That’s because her own son came around after participating in a clinical trial that was researching whether hearing familiar voices can have a positive impact on traumatic brain injury (TBI) patients.

 http://www.suntimes.com/lifestyles/health/2277170,CST-NWS-coma16.article

When Schroeder’s son Ryan, 22, suffered brain injury after being thrown from a snowmobile into a tree last year, doctors said they doubted he would survive. The youth, who is from Huntley, Ill., wasn’t aware of his surroundings and couldn’t speak, according to The Chicago Sun-Times.

At that point, Schroeder was willing to do anything to help her son, so she enrolled him in the trial. The Schroeder family recorded stories for Ryan and played them for him four times a day, through headphones.    

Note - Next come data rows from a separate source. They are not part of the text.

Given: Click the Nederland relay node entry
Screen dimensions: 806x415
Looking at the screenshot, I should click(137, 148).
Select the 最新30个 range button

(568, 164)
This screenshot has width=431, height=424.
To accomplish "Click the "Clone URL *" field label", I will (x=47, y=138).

That program seemed to have had an impact. Just a month into the six-month study, Ryan started to regain consciousness.  Perhaps he would have seen that same level of improvement without hearing the recordings his family played for him. Perhaps not.  

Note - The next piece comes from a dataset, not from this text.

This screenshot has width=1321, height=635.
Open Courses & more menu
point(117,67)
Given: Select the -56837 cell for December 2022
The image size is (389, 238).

 No one knows at this point. That’s because the study is using  “double-blinded” methodology, so that some of the test participants had tapes with no voices played to them, while others heard their families’ voices played to them. The Schroeder fmaily doesn’t know which group Ryan fell into. They won’t know until the study is finished next year.

Now it’s been a year since Ryan’s accident, and at this point he can text his buddies and have a conversation, although his speech is slurred, The Sun-Times said. But he isn’t ready to return to his life as a civil engineering student at Mid-State Technical College in Wisconsin.

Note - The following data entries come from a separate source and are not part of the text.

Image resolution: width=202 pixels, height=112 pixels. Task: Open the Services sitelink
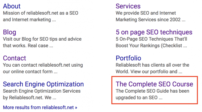coord(128,6)
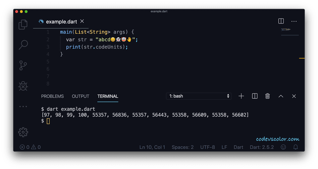Open the editor's three-dots more actions menu
The image size is (318, 169).
click(294, 21)
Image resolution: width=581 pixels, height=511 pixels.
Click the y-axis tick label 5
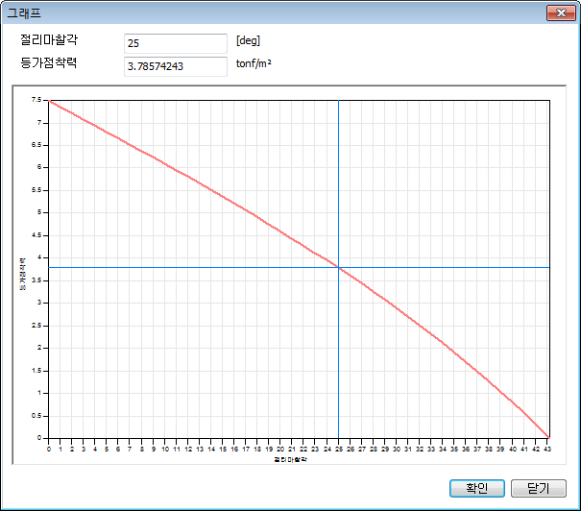click(39, 212)
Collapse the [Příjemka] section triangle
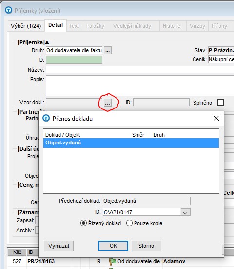The height and width of the screenshot is (269, 234). pos(47,42)
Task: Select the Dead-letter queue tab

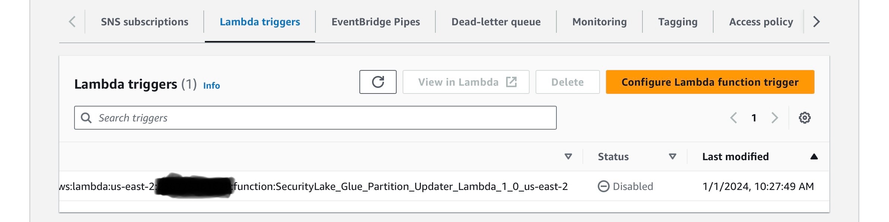Action: pyautogui.click(x=496, y=22)
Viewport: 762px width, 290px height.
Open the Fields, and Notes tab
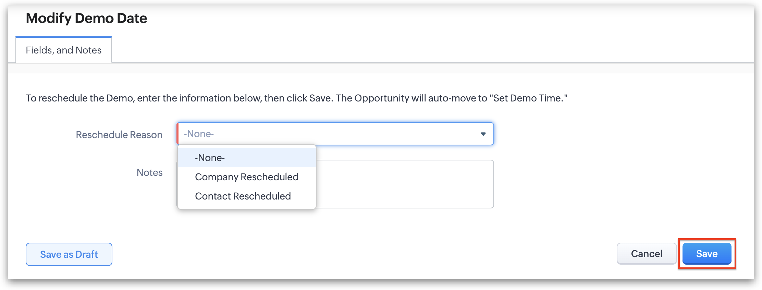click(64, 50)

To be a participant in the study, a person either had to have been in a vegetative state, namely lacking awareness, or just minimally conscious.

The Sun-Times reported that so far three of the five people participating in the study regained consciousness at the conclusion of the six weeks period.

The clinical trial is being funded by the federal Department of  Veterans Affairs, with the work being done in part by researchers from Northwestern University’s Feinberg School of  Medicine.

Lead researcher Theresa Pape believes that listening to familiar voices may help repair TBI patients’ damaged neural networks.